Le Self-Défense, selon l’entraîneur, n’est pas un sport au sens propre du terme, mais des aptitudes basées sur des mouvements tirés de tous les sports de combat : karaté, kung-fu, taekwondo et autres. « Ces jeux conviennent pour participer à des compétitions et pour faire des démonstrations mais ne sont pas utilisables directement sur le terrain de la réalité ». Chaque entraîneur rassemble donc ses connaissances des différents jeux pour former la technique du Self-Défense. Que ce soit un fait personnel ou l’atmosphère générale de violence qui a marqué chacune des participantes, toutes sont convaincues de la nécessité d’apprendre à se défendre. Peu de temps s’écoule avant que la différence n’apparaisse clairement.
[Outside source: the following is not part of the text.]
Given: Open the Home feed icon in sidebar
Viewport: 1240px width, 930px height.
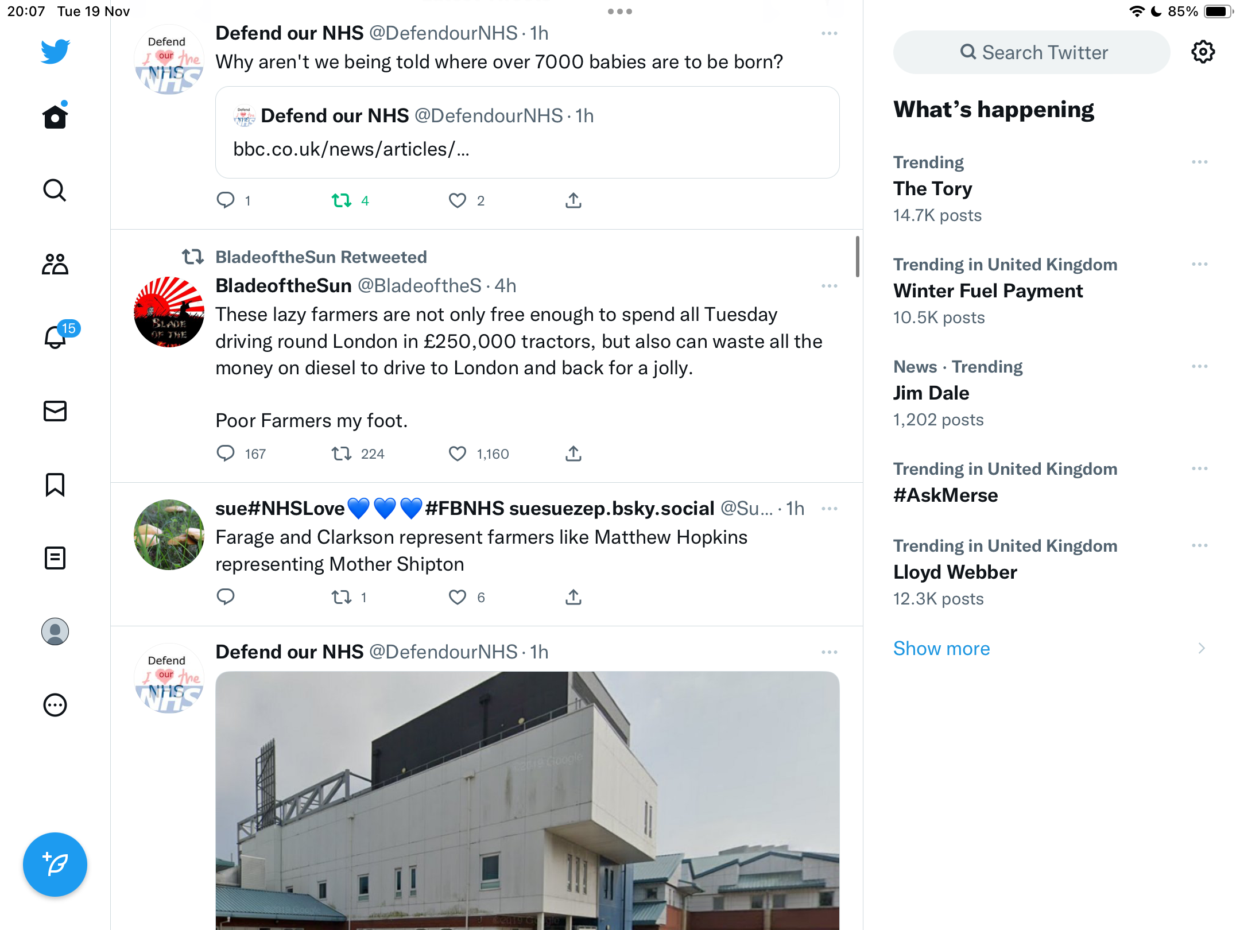Looking at the screenshot, I should (55, 117).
Yasmine, 10 ans et qui forme avec sa sœur le duo le plus jeune de la classe, a passé bien de mauvaises nuits, se sentant incapable de mettre fin aux attaques de ses copains d’école. « Elle ne possédait que ses larmes comme réaction devant ces vilains garnements, qui redoublaient leurs attaques en la voyant faible », dit la maman de Yasmine qui a encouragé ses filles à s’inscrire à ces cours. Yasmine ne regrette pas du tout, surtout qu’elle est sûre maintenant que si un garçon la touche, elle lui rendra immédiatement la pareille.

 « Je les regarde dans les yeux en espérant qu’ils me provoqueront pour pouvoir leur montrer qui je suis », dit la douce Yasmine.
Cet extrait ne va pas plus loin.